While many individual moments stand out, they don’t call Aida a grand opera for nothing. It’s big, bold and opulent, much like the ancient Egypt in which it’s set. When the entire cast comes together, all under the masterful eye of director David Gately, it’s nothing short of electrifying, particularly at the end of Act II as Egypt celebrates its victory over Ethiopia. The story arcs converge in a messy apex as the sprawling company crescendos to a roar, creating a palpable buzz throughout intermission.

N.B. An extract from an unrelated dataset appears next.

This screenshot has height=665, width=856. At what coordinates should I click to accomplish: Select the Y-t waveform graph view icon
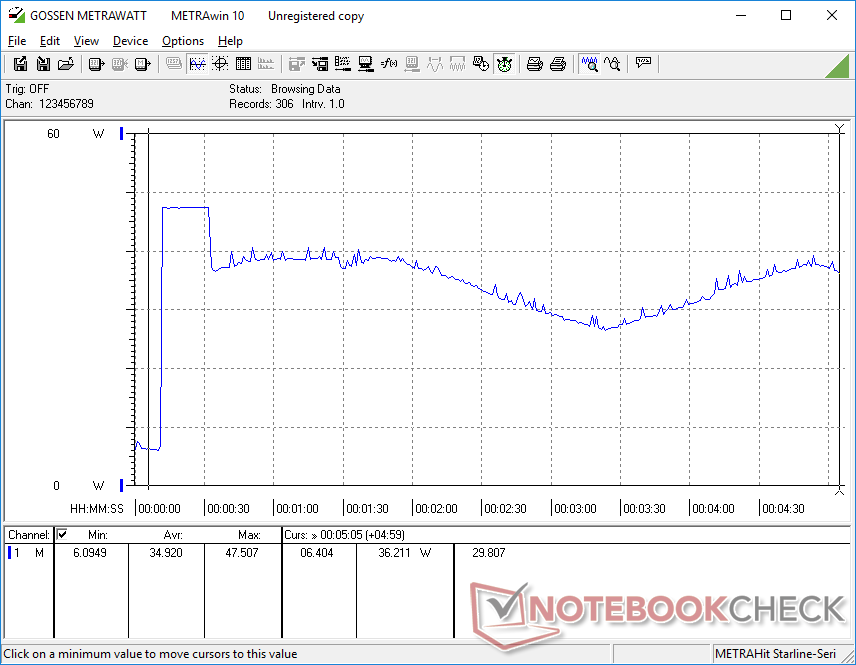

But eight principal singers, 12 dancers, 35 extras, 60 choristers, and an orchestra of 64 make for a crowded, busy production, meaning a few things that should have been dealt with in dress rehearsal make it to stage. For instance, the large-scale victory celebration after Egypt defeats Ethiopia features countless soldiers marching out of time. The few who do fall in line highlight the imprecision of their counterparts.

And while set designer Roberto Oswald has crafted some truly impressive, large-scale replicas of iconographic Egyptian landmarks, costume designer Anibal Lapiz’s occasional use of gold lamé fabric jarringly recalls ’70s disco rather than ancient times. In contrast, the dresses he’s created for Aida are stunningly beautiful, and he injects a wonderful amount of Amneris’ personality into the character’s bold garments.

The orchestra, superb under conductor Jonathan Darlington, has to share some of the burden for Rawls’ disappointing first act, drowning out his voice several times in the opening 20 minutes. But the combative nature between the pit and the singers mellows into something beautifully copacetic after the initial rough patch, so perhaps it won’t be an issue in the remaining performances.

These are niggling details for only the fussiest among us to dwell on, but it’s a luxury Aida affords its audience by falling just shy of masterpiece status.

Special to The Globe and Mail.

Vancouver Opera’s Aida plays at the Queen Elizabeth Theatre at 7.30 p.m. Tuesday, April 24; Thursday, April 26; Saturday, April 28; Tuesday, May 1; Thursday, May 3.